Is it because of this benefit to package authors that we are withholding 
the implementation of a simple archive that would: 1) simplify the tools 
to no rely on adhoc web scrapping, 2) reduce the downtime for users by 
rsync/ftp mirroring, 3) have package sources mirrored so project owners 
do not have to worry about downtime of their servers. 4) enable 
proliferation of third-party tools like CPAN?

>> 2/ No metadata: When only source tarballs are stored
>> [pypi.python.org/packages/source/P/Pylons/], what is the reliable way to
>> a) get the source for latest version,
>
> Extract a version number from each file name, and sort the versions,
> then use the largest (which is 0.9.7 at the moment).
>
>> b) get the source for a particular version?
>
> Put the version number into the file name, and access the resulting
> file.

This assumes that source tarballs are named in a particular format, such 
as: ${name}-${version}.tar.gz .. which need not always be the case (I've 
come across packages whose source distribution is simply named 
"latest"). This is why we rely on PKG-INFO to retrieve the version.

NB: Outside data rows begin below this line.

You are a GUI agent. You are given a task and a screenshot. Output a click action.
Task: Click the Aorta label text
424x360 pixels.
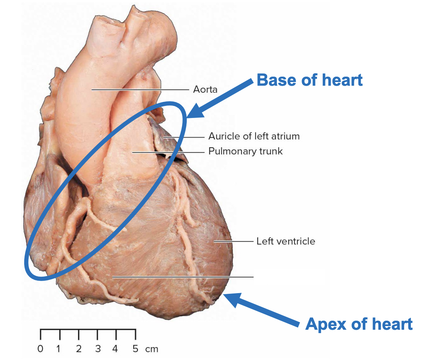pos(205,89)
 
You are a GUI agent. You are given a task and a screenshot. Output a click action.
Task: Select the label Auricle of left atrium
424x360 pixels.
pos(254,136)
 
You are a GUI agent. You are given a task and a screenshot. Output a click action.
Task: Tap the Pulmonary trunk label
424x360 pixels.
pos(245,151)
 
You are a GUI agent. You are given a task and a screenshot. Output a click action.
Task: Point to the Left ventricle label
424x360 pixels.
pos(286,241)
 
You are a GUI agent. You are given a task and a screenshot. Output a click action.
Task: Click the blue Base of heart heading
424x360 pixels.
pos(309,80)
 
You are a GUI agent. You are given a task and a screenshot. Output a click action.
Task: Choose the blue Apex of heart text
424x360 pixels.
pos(359,324)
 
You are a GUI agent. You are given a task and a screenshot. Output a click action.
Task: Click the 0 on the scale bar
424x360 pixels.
pos(40,349)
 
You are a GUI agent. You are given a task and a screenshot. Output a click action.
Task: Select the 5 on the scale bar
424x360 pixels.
pos(135,349)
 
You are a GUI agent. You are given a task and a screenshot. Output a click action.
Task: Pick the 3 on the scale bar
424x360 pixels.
pos(98,349)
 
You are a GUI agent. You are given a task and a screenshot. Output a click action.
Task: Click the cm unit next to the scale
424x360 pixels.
pos(152,350)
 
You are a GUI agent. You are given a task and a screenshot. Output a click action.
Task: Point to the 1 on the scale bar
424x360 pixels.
pos(59,349)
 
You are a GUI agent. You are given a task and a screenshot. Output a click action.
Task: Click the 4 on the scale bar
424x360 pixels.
pos(115,349)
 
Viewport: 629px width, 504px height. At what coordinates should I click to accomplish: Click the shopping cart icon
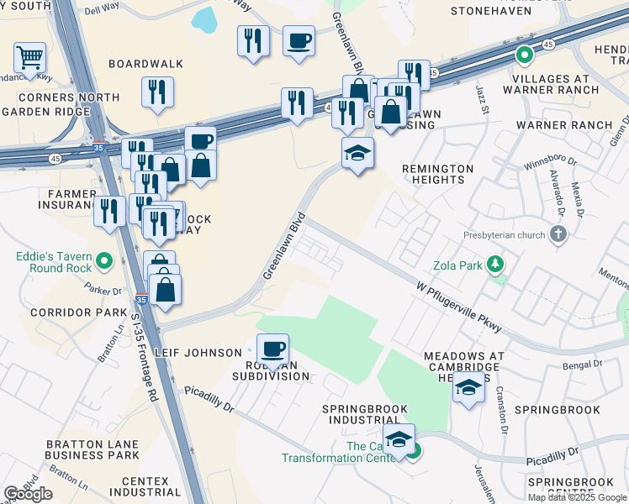coord(29,58)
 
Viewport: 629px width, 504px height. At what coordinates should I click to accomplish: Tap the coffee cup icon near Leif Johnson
coord(272,349)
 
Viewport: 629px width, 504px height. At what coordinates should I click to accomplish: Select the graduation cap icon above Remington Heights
coord(358,154)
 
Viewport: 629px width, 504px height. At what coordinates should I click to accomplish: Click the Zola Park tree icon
coord(496,265)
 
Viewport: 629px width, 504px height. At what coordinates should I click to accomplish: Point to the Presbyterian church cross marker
coord(557,235)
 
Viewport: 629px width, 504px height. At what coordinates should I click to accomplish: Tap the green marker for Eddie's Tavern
coord(104,261)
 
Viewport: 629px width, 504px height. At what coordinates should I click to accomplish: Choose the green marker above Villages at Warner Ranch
coord(524,57)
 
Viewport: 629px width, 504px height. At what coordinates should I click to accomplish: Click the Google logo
coord(29,494)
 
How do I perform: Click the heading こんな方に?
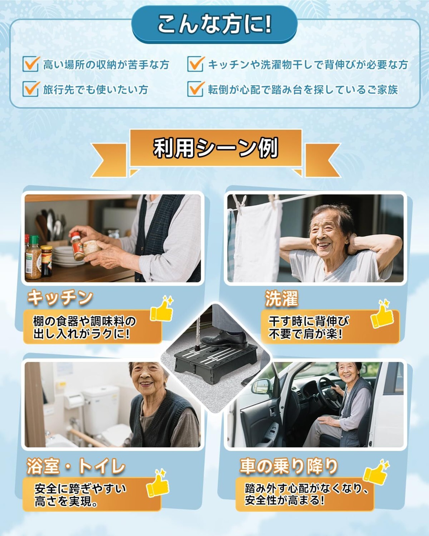pyautogui.click(x=214, y=24)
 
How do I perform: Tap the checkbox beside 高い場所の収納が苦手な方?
pyautogui.click(x=31, y=64)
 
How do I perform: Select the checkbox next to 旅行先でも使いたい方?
pyautogui.click(x=31, y=89)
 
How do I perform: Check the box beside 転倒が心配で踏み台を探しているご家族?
pyautogui.click(x=196, y=89)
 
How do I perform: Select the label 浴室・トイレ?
pyautogui.click(x=76, y=466)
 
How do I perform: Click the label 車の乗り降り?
pyautogui.click(x=289, y=466)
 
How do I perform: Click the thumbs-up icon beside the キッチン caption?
pyautogui.click(x=162, y=309)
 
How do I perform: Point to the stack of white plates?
pyautogui.click(x=65, y=257)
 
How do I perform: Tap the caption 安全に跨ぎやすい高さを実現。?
pyautogui.click(x=80, y=495)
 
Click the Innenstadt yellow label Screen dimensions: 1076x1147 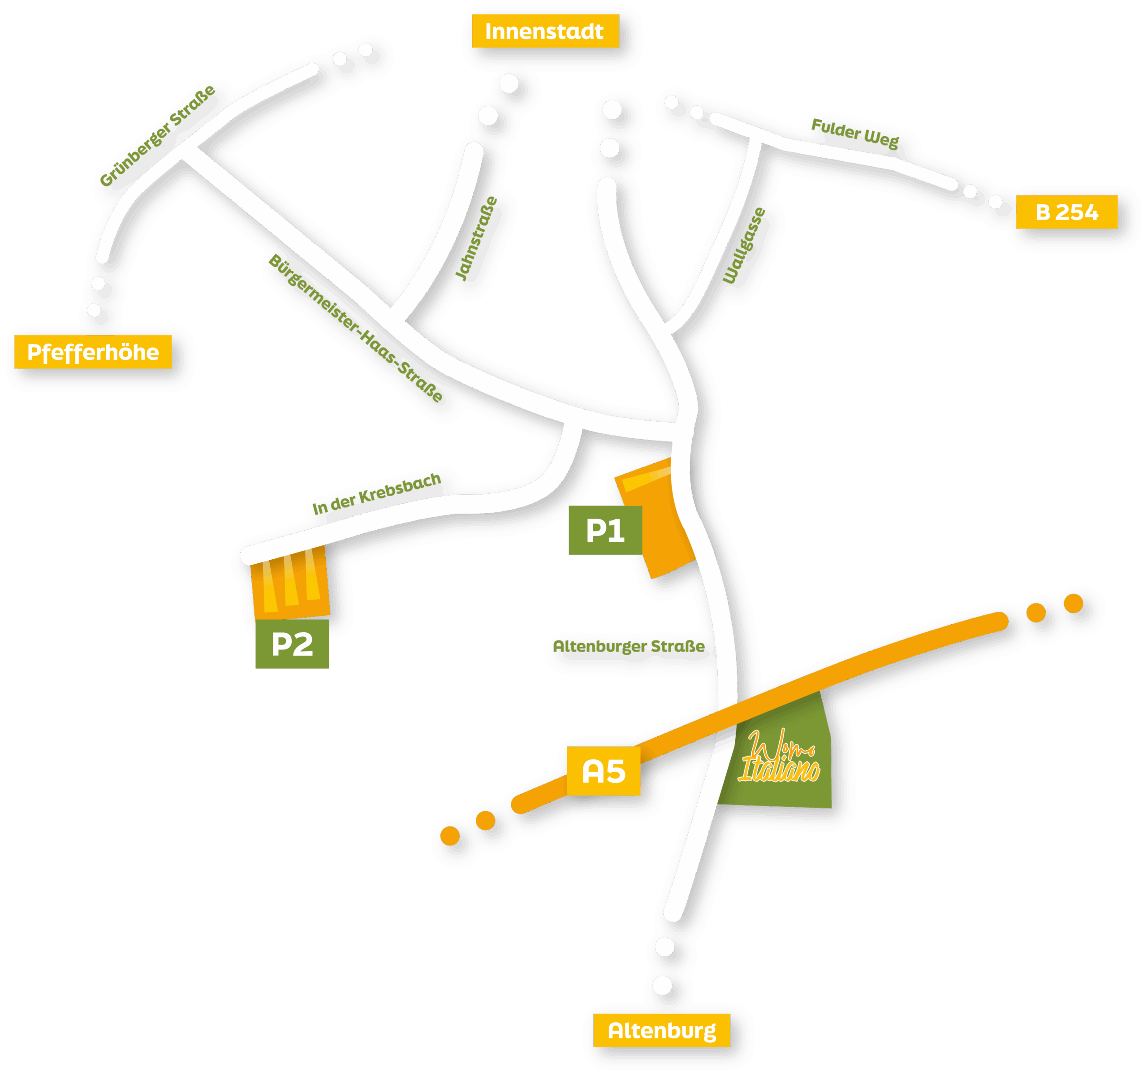point(545,31)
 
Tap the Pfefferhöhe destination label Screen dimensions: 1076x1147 point(93,352)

The reason for asking the two questions above, as pointed out to Lennart 
in other email, is this:

"""Perhaps if I were to rephrase the question, it would be clear this 
time: When only source tarballs are stored 
[pypi.python.org/packages/source/P/Pylons/], what is the reliable way to 
a) get the source for the latest version (when the /P/Pylons contains 
multiple versions -- in other words, how do I find the later version in 
first place?), b) get the source for a particular version (**without** 
having to construct the filename, or do a adhoc matching with filenames 
to guess that Pylons-1.2.3.tar.gz corresponds to version 1.2.3)? If the 
answer is to do a HTTP GET first, then please see the next response. """ 
[emphasis added]

My next response was:

"""As the CPAN .meta example was given in the context of having a simple 
directory structure that can be mirrored using existing tools like 
rsync, what I was pointing out is the lack of such an implementation, 
not the functionality itself (which, as you have shown, is currently 
supported by doing a HTTP GET that would return a XML content -- not 
something that is rsync-friendly). """

To explain: it is all about making the PyPI data (sdist + metadata) 
mirror-friendly / rsync-friendly.

>> The former is more of a community issue. Often Python package authors
>> are not using `sdist upload` (whereas this seems to be the convention in
>> the Perl world).
>
> My guess is that this is enforced by the tools. If they don't upload
> to PAUSE, CPAN.pm won't be able to download it.
>
> Now, you are free to build a tool that enforces the same restriction.
> I would doubt that people would use it, since it couldn't install
> many packages.

My original intention is to have a simple archive that can be mirroed 
using rsync.

>> What this means is that PyPI has to serve the purpose of being a central
>> package repository (like CPAN) by a) disallowing mere listings (without
>> sources) and requiring sources to be stored in the server, b) storing
>> the metadata along with the sources (so anyone processing it wouldn't
>> have to extract the source and rely on a PKG-INFO file - which may or
>> may not exist).
>
> If you want to retrieve the metadata for a specific version without
> XML-RPC, you can access
>
> http://pypi.python.org/pypi?:action=doap&name=Pylons&version=0.9.7

As pointed above, the purpose is not to do away with XmlRpc as such, but 
to have a simple archive that can be mirrored in entirety using existing 
tools like rsync. To facilitate this, one should be able to retrieve the 
metadata from the archive itself (filesystem) instead of having to do 
HTTP requests (via plain GET or XmlRpc).